En danger et peu autonomes, de plus en plus de bébés hérissons trouvent refuge dans le centre de soins de Sara Stahl, près de Paris. Ces choupissons y sont dorlotés, puis relâchés. Une aide essentielle pour l’espèce.

Orsay (Essonne), reportage

Le bébé du hérisson s’appelle le choupisson. Une telle mignonnerie, peu connue du grand public, méritait à elle seule un reportage. Direction le sud de Paris, dans la ville d’Orsay (Essonne), pour rencontrer Sara Stahl, une amoureuse de l’espèce qui a ouvert son centre de soins baptisé Les P’tits Kipik en 2018. Ses protégés sont installés dans une jolie cabane au fond de son jardin, au bout d’une allée fleurie de cistes roses et d’énormes fleurs de pavot.

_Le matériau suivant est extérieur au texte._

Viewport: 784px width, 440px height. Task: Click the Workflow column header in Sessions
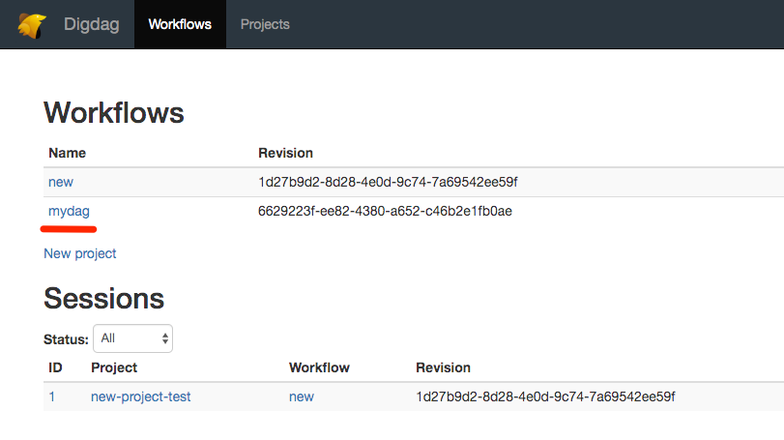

À l’intérieur, six cages, un lavabo et des étagères débordant de produits vétérinaires. On arrive pile à l’heure de l’allaitement. Sara Stahl saisit avec douceur un choupisson qu’on lui a apporté la veille. Le petit tète goulûment la seringue d’un lait hyper protéiné. Affamé, il n’avait sans doute pas mangé depuis plusieurs jours, avant d’arriver dans le centre.

Le choupisson en pleine séance d’allaitement. © Mathieu Génon/Reporterre

« Les gens m’ont appelé, car ils n’arrivaient pas à s’en occuper. C’est normal, à cet âge-là il ne suffit pas de déposer un bol de lait pour chatons. Il faut également l’aider à faire ses besoins. » Elle tapote doucement le bas ventre de l’animal. Une petite crotte sort. Elle lui nettoie ensuite les babines pour éviter l’irritation de la peau. « Dans la nature, c’est la maman qui lèche et l’aide à faire tout cela. »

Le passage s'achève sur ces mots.